Dans l'une de nos langues, le reo Tahiti, « militaire » se dit fa' ehau qui signifie « faire la paix ». On voit donc les militaires comme des hommes de paix, des pacificateurs, et non comme des hommes de guerre. Tel est, me semble-t-il, le sens de l'histoire : depuis la fin de la seconde guerre mondiale, chaque État-nation s'arme pour se protéger, préserver sa souveraineté et celle de ses alliés.
Pour autant, le choix opéré dans cette LPM d'investir massivement pour le renouvellement de la force de dissuasion nucléaire met en question cet objectif de paix. Ce choix heurte toutes les victimes des essais nucléaires français, tandis que l'État reconnaît, même s'il ne le fait encore que difficilement, les conséquences humaines et environnementales des 210 essais nucléaires menés en Algérie et en Polynésie.

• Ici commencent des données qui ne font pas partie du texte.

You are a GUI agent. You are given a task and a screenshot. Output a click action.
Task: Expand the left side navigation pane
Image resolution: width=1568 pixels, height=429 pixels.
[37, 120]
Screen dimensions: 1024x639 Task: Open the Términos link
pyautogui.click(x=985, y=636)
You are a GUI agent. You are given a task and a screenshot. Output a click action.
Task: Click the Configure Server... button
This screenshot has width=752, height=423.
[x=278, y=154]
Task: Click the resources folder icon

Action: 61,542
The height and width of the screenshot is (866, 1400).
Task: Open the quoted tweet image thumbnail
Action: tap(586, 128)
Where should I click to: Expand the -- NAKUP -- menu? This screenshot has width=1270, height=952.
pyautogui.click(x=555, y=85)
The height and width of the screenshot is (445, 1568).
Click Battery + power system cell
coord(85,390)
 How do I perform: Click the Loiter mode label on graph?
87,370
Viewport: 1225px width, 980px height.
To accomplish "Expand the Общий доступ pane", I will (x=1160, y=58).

Qu'en est-il d'une réelle indemnisation des victimes et de leurs familles ? Qu'en est-il de la dette de l'État français à l'égard de la protection sociale généralisée polynésienne ? Qu'en est-il de l'institut du cancer promis lors de la visite du Président de la République Emmanuel Macron en Polynésie qui devait être financé conjointement par la Polynésie et l'État ?
L'un des orateurs a parlé de « la grandeur de la France qui s'est érigée grâce à la dissuasion nucléaire ». Pour nous, cette grandeur s'est érigée dans le mensonge et dans le déni des milliers de Polynésiens victimes de maladies radio-induites. Je vous donne un exemple : l'île la plus proche de Moruroa où ont été tirés la plupart des 193 essais nucléaires effectués en Polynésie est située à 300 kilomètres de celle-ci – c'est la distance qui sépare Paris de Clermont-Ferrand ou de Limoges. Auriez-vous accepté de tirer 193 essais nucléaires à Limoges pour la grandeur de la France ? Je ne pense pas.